Schaefer refers to the Laurentide Ice Sheet that covered the island of Manhattan, along with the northern third of the U.S. and most of Canada, until about 18,000 years ago when the great glacier finally retreated. It had spent more than 70,000 years affecting and reflecting the world's weather through periods of melting and growth. Today, only carved terrain and rocky remnants remain, including the popular leftover that lies a short walk east of West 62nd Street.
Umpire Rock is just one of many enormous boulders—from Antarctica to New Zealand—created under the weight and movement of glacial ice. With increasingly sophisticated techniques, Schaefer and other scientists are more closely studying the chemical footprints on these rocks, thereby gaining valuable insights into climate change.
"Glaciers are great climate indicators," says Richard Alley, a glaciologist at The Pennsylvania State University, in an e-mail. "Although they respond to many things (such as increased snowfall, for example), they are controlled primarily by changes in summer temperatures. Warming melts ice—and it is almost that simple."
A glacier's response to climate can be very sensitive to even the slightest temperature fluctuations: "Just one degree [Celsius] has forced glaciers to move back and forth," Schaefer says. As researchers determine precisely when and where glaciers have advanced and retreated, they can add to a global map of summer temperatures during the Holocene epoch, which spans from 10,000 years ago, after the last ice age, to today.
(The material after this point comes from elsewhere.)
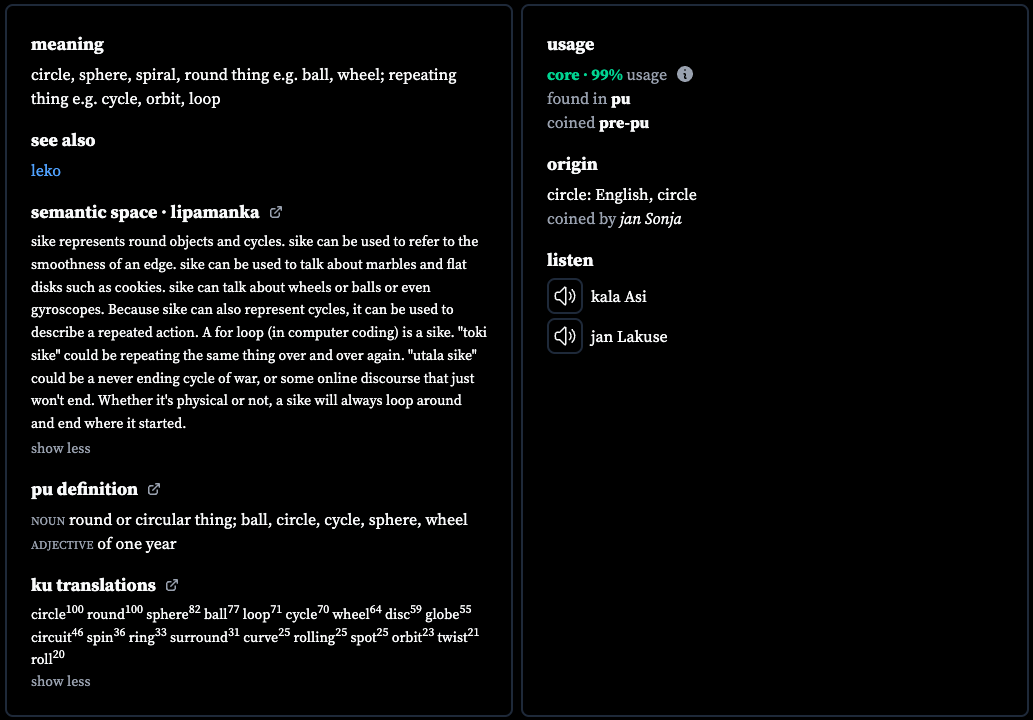
Task: Click the sphere translation with score 82
Action: click(173, 613)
Schaefer thinks a better understanding of variations in this era could fill in missing key predictors for Earth's future climate. "We can only evaluate how dramatic changes will be if we know this natural variability," Schaefer says. "Everything humans do to the climate now is on top of this."
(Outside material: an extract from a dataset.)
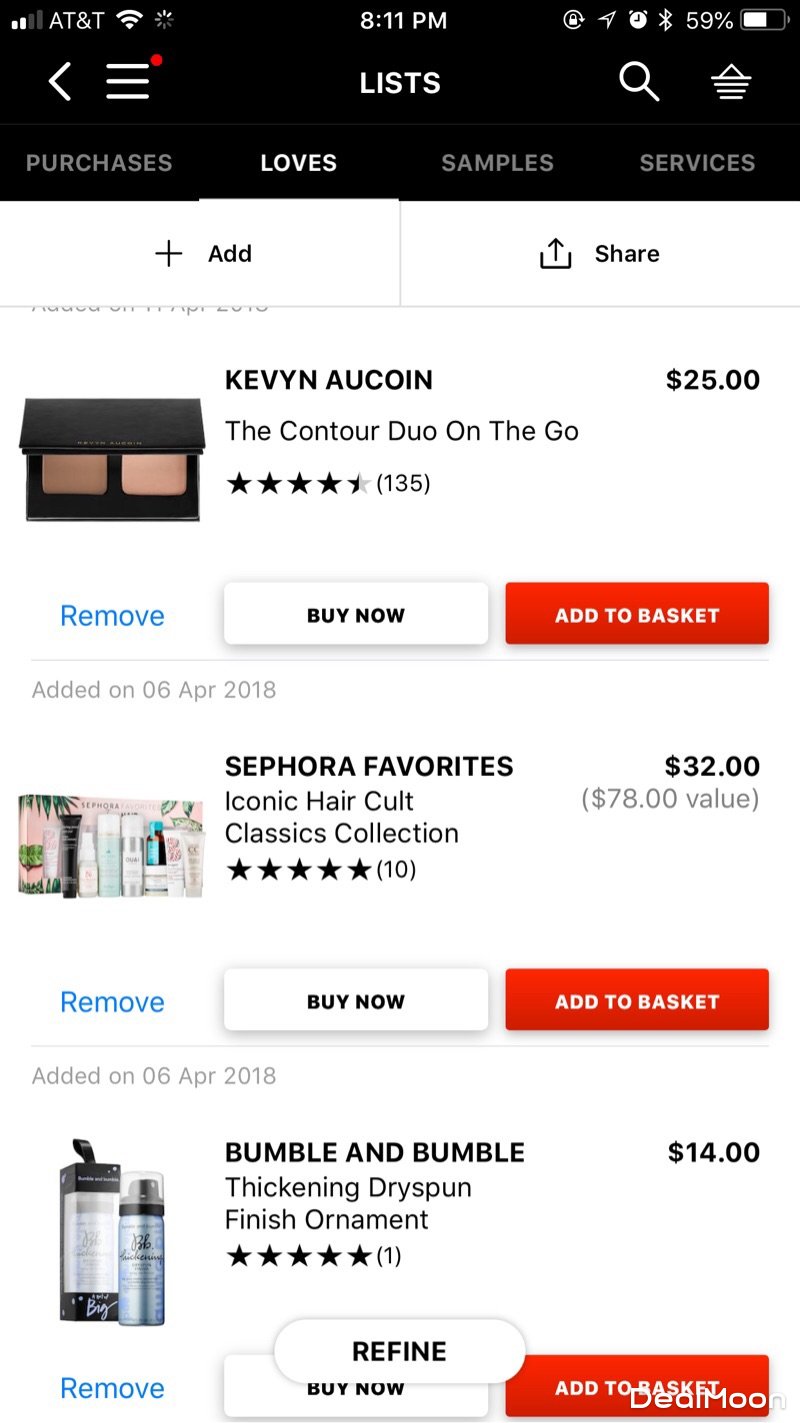
Task: Add Kevyn Aucoin Contour Duo to basket
Action: click(637, 614)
Shedding new light on the climate
Schaefer and other scientists are using a combination of old stonemason tools and cutting-edge machinery, along with some basic geochemistry, to decipher and date this distribution of ancient temperatures.
When a glacier starts its retreat, it exposes the surface it had entombed to daylight. This accumulation of debris, known as a moraine, is often identified when geologists see large boulders that were formed as a result of sediment compacted over thousands of years under a glacier's weight. Cosmic rays zipping through Earth's atmosphere begin bombarding these previously protected rocks at the moment they are coughed out from under the receding ice sheet. The collisions trigger chemical reactions that form a unique radioactive element, beryllium 10. Scientists can then count these newborn nuclides, or isotopes (an element whose atoms have a different number of neutrons, giving it slightly different properties from the common variety), using a technique known as cosmogenic dating, to determine exactly when the glacier pulled back and the bombardment began. "The glory of cosmogenic dating is that you can ask a rock how long it has been sitting there being zapped by cosmic rays," Alley notes.
To get an answer from the rock, the nuclide is isolated from a chiseled sample—about the top centimeter on its surface—and then analyzed via mass spectrometry. With chemists' ability to isolate pure beryllium 10 and spectrometric sophistication growing over the last decade, Schaefer says, "tiny, tiny amounts of these nuclides can now be measured with very high precision."
The total count is then compared with the background rate at which the beryllium 10 is naturally produced in the atmosphere, and a precise age is derived. In the best cases, Schaefer says, a date can now be stamped with an error of plus or minus 10 years. (Only one mass spectrometer accelerator, located at the Lawrence Livermore National Laboratory in California, is currently powerful enough to provide these kinds of estimates.)
Cosmogenic dating has been around since the 1980s, but this improved sensitivity is allowing the possibility of dating much younger rocks that have had less time to accumulate beryllium 10. "The isotope records now overlap our historic record," Schaefer says. "This opens up a climate record that we couldn't read out before."
Tree rings, ice cores and marine life also offer glimpses into climate's past, yet they are not always available, nor always precise. "You could get lucky and run into a tree stump, but most glaciers leave deposits that are always traceable by this technique," says John Stone, a geochemist at the University of Washington in Seattle who uses cosmogenic methods for glaciers in Antarctica. "This allows a wide variety of glacial records to be obtained."
Global data set in stone
Schaefer wants to see the improved dating method taken around the world, and has been chiseling rocks himself from New York to New Zealand. He is the lead author of a study published in the May 7, 2009, issue of Science that investigated the ebbs and flows of glaciers in New Zealand's Southern Alps.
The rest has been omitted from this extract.